→ **What the task requires**: Please write out the lines of the data exactly, beginning with the first and ending with the line containing "You are a computer-use"; leave the pictures behind.

Pixel coordinate grounding data

-- Opening Marker --

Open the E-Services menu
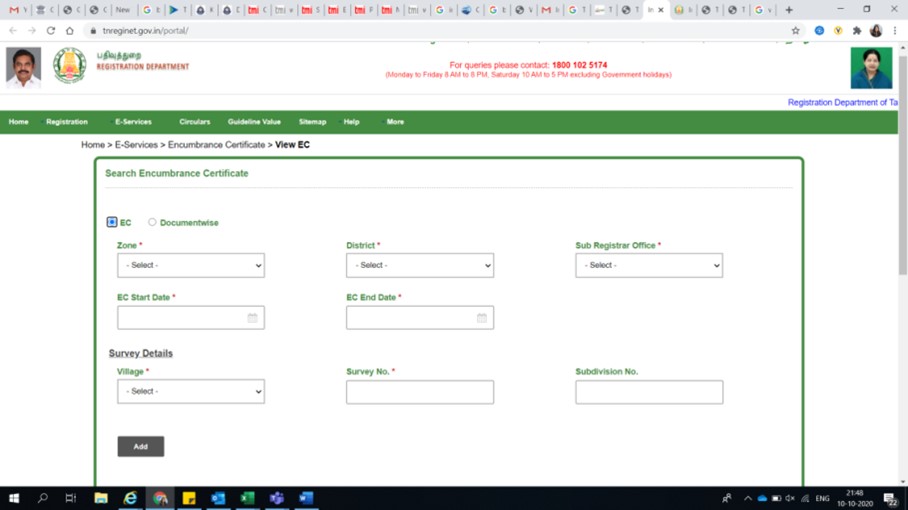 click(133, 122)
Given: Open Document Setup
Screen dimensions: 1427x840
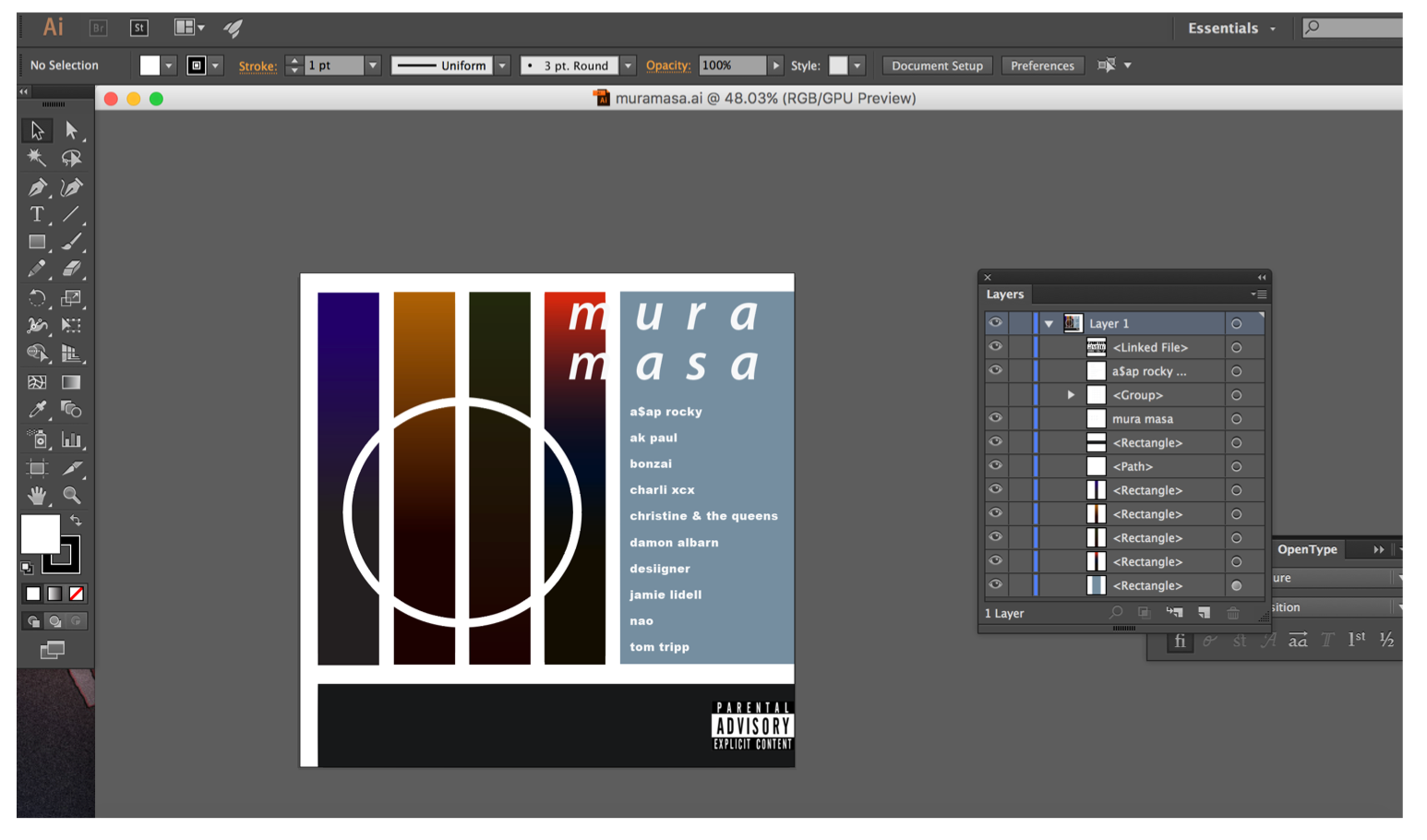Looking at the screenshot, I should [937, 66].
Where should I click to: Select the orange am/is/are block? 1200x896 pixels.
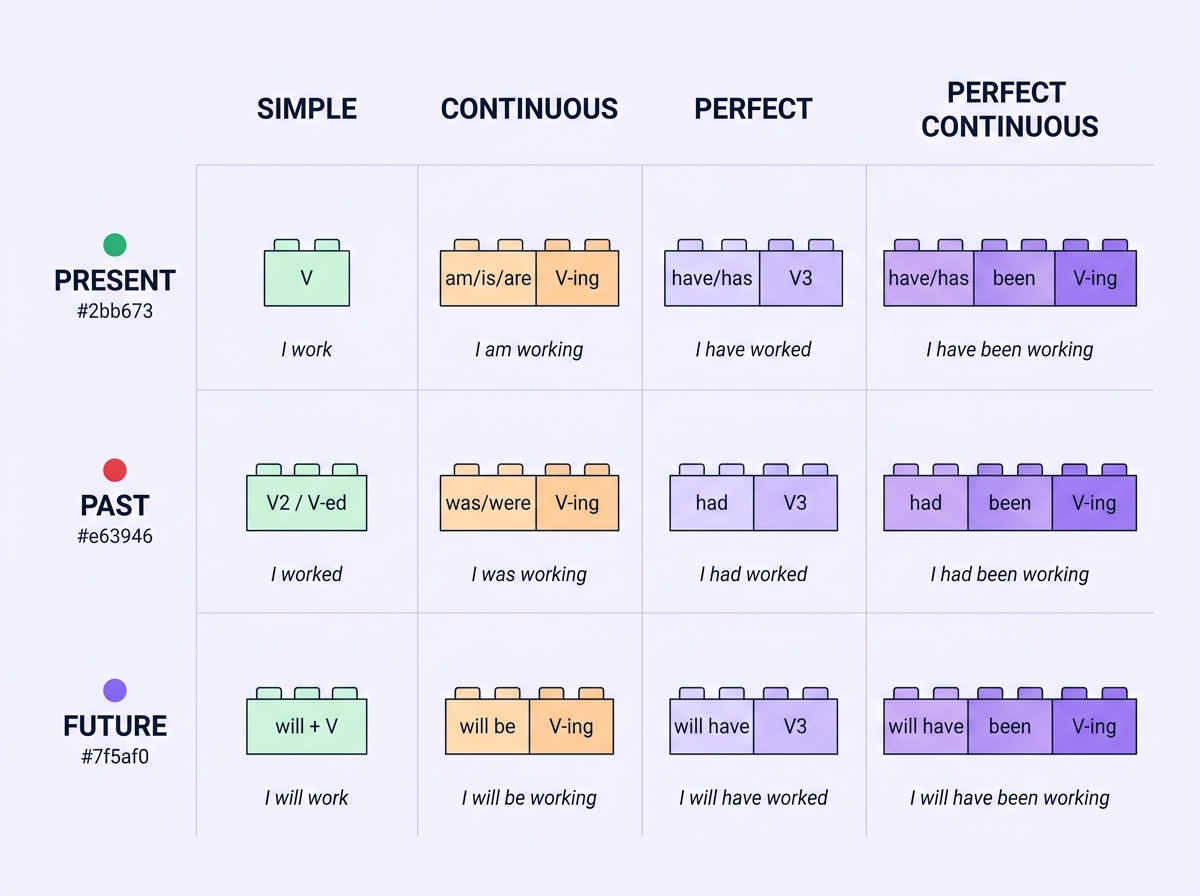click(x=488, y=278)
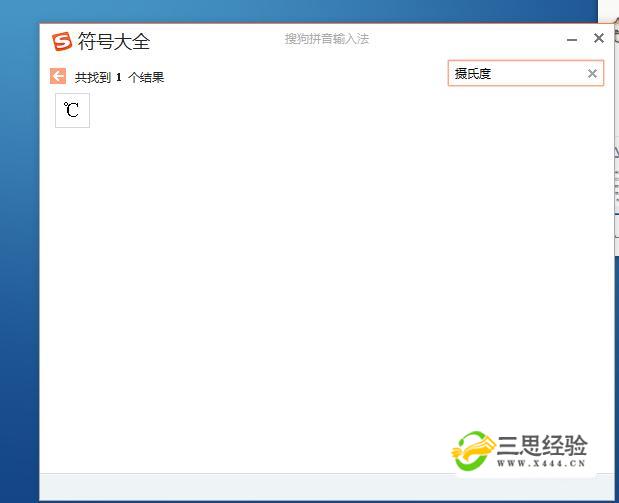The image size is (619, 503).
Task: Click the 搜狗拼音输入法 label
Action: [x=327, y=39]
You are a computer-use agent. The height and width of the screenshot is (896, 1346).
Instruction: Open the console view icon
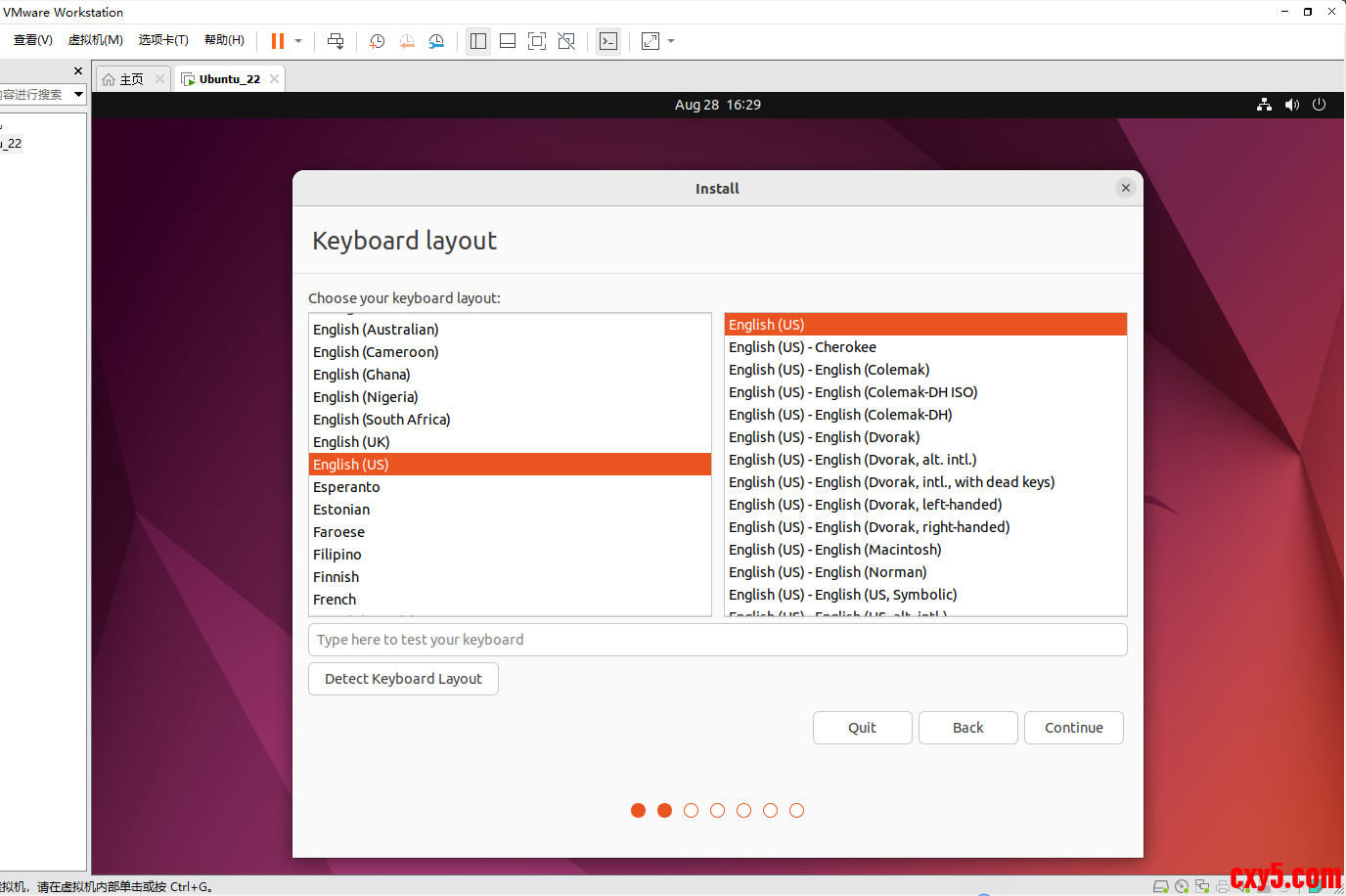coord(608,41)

-- Closing Marker --

→ **The answer**:
Open the E-Services menu
 click(133, 122)
Given: Open Document Setup
Screen dimensions: 1427x840
Looking at the screenshot, I should [937, 66].
Where should I click to: Select the orange am/is/are block? 1200x896 pixels.
click(x=488, y=278)
The image size is (619, 503).
Task: Click the 搜狗拼音输入法 label
Action: [x=327, y=39]
You are a computer-use agent. The height and width of the screenshot is (896, 1346).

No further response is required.